**EXCERPTED DATA**
▬▬▬▬▬▬

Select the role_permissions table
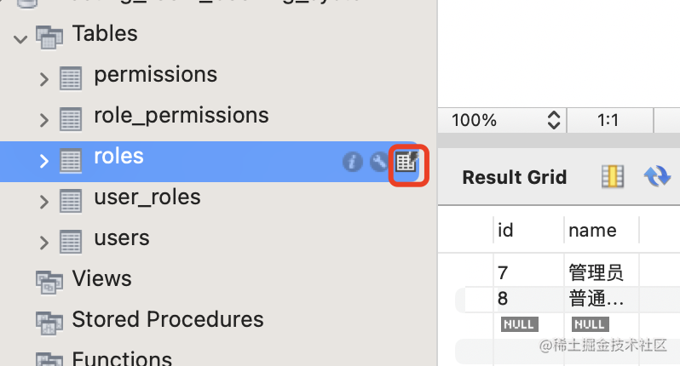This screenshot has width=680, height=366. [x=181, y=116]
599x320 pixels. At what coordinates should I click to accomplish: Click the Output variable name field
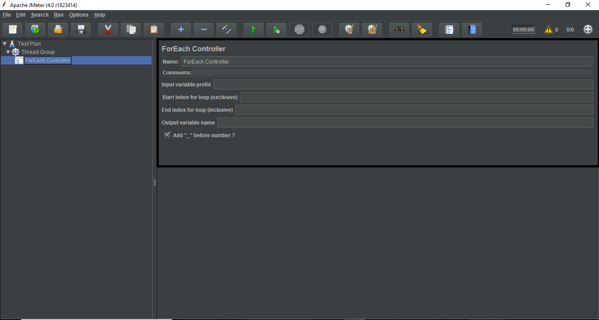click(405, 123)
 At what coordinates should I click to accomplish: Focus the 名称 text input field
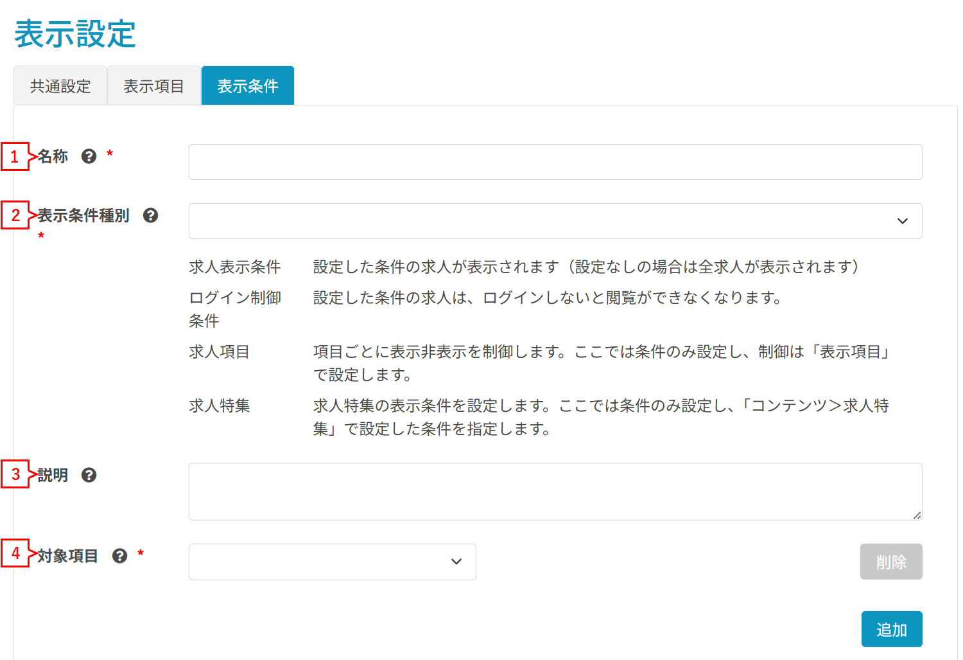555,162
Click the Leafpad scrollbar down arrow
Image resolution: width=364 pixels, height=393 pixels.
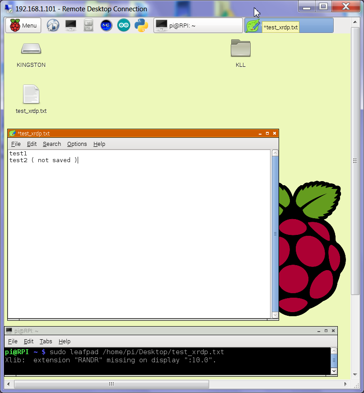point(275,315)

▬▬▬▬▬▬

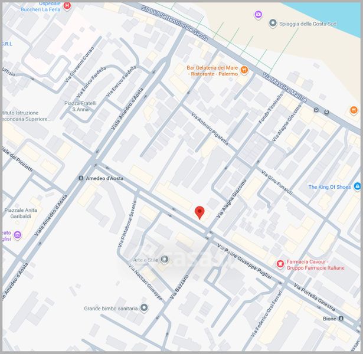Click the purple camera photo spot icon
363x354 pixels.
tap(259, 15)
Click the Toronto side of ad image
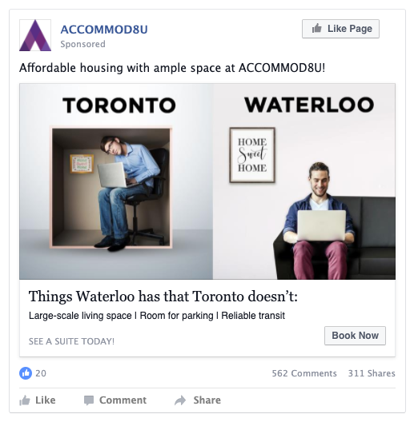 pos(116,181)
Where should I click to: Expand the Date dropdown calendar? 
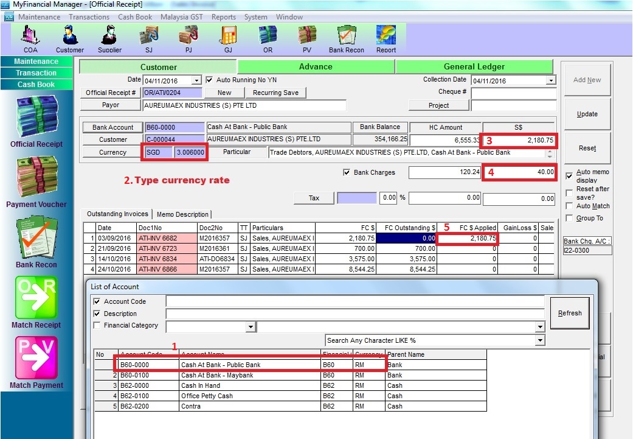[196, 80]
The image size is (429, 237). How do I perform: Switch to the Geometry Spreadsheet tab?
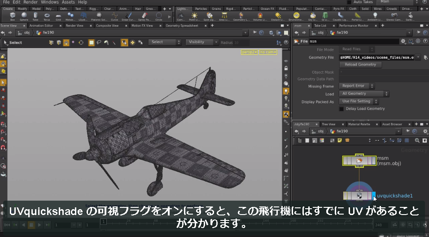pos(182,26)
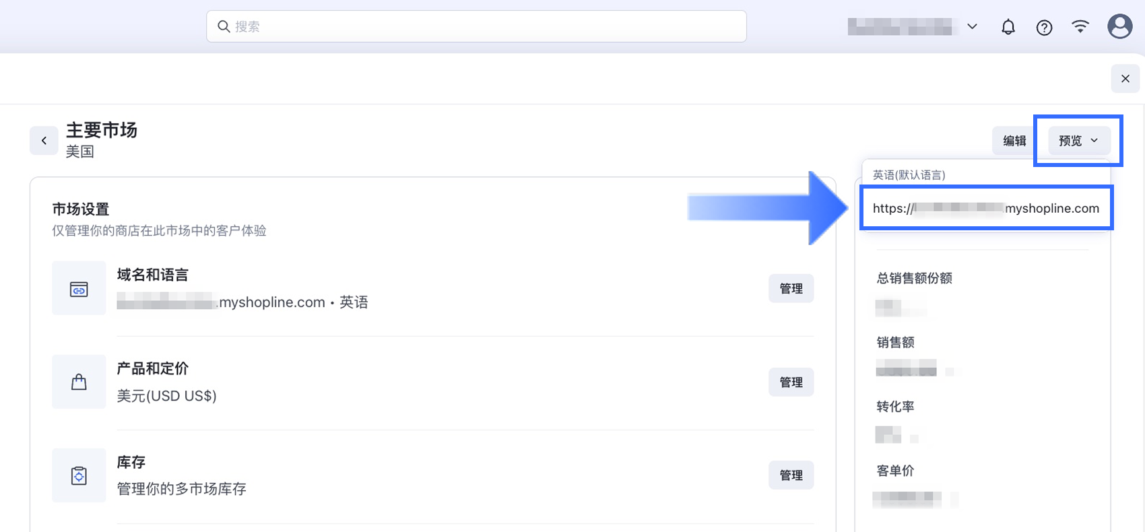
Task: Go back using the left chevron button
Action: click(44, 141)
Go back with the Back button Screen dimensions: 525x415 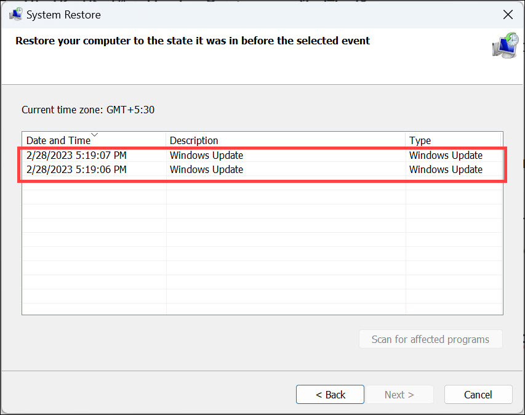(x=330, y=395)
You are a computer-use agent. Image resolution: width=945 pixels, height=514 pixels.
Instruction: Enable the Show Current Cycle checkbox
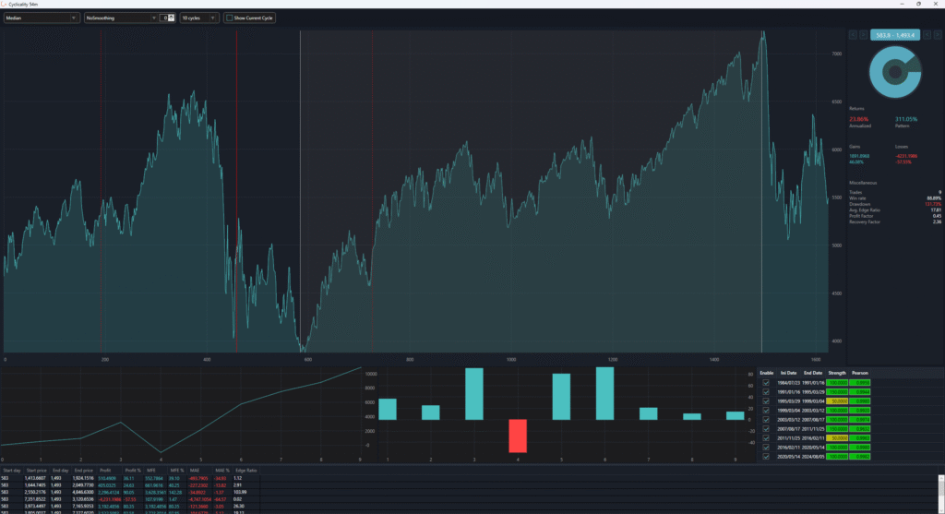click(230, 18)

▬▬▬▬▬▬

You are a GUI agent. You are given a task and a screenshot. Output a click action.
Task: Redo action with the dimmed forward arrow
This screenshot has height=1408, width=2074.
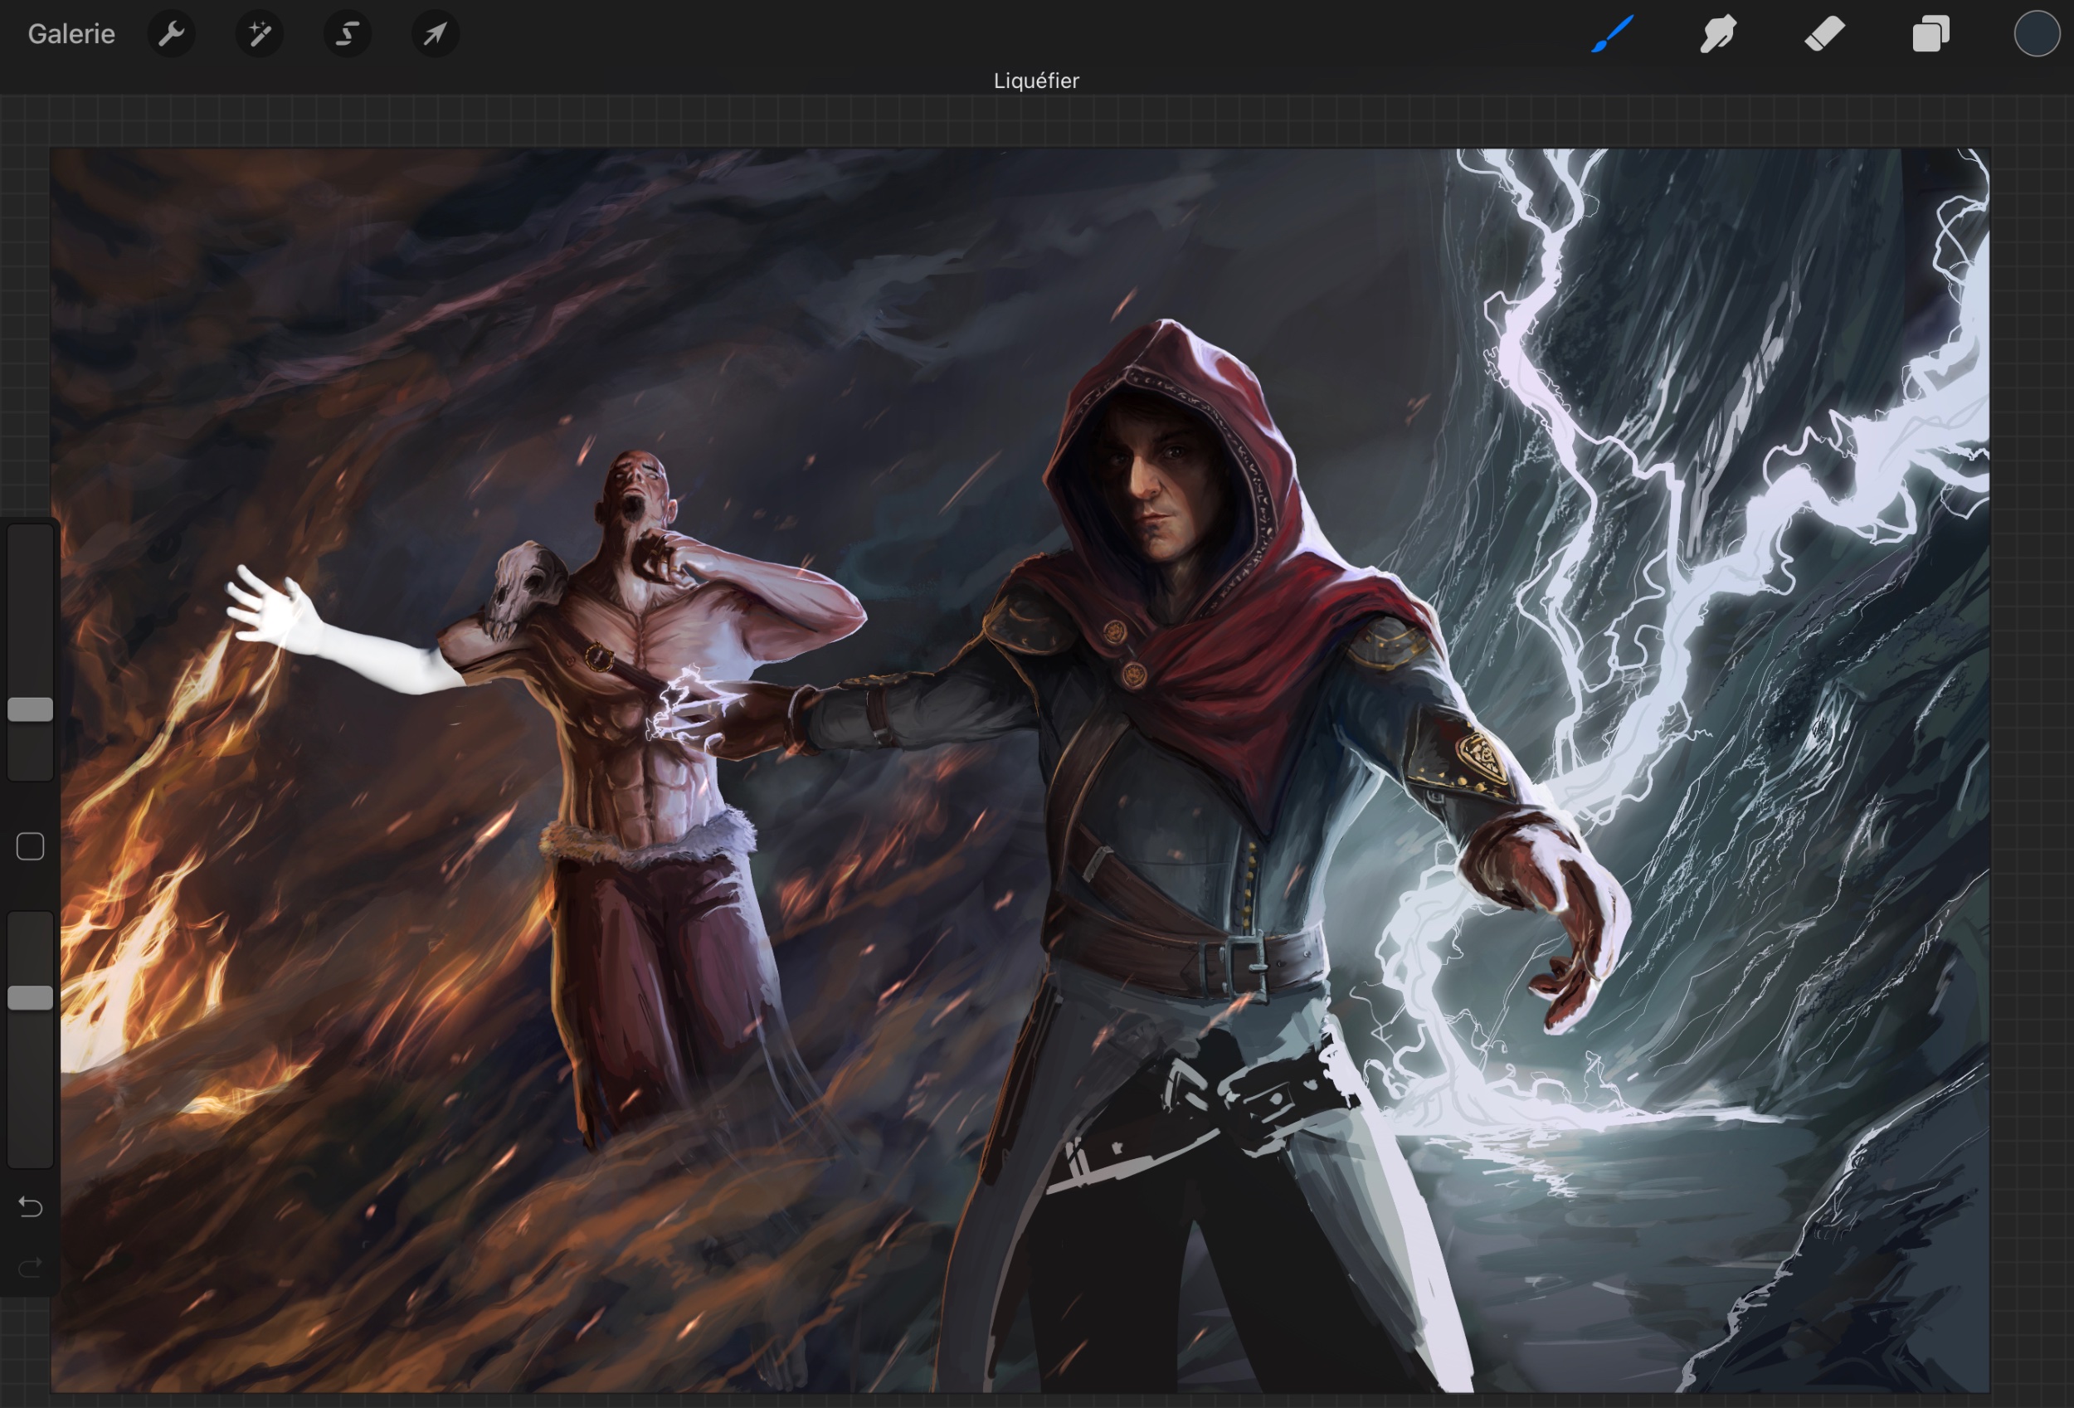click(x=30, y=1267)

▬▬▬▬▬▬

**OBJECTIVE**
Can you rewrite the entries as a numbered list, beginning at the line that has "Select the role_permissions table" and stopping after the line that has "click(405, 123)"? Skip any blank lines and leave the pictures out.

**ANSWER TO THIS TASK**
1. Select the role_permissions table
2. This screenshot has width=680, height=366. [x=181, y=116]
3. 599x320 pixels. At what coordinates should I click to accomplish: Click the Output variable name field
4. click(405, 123)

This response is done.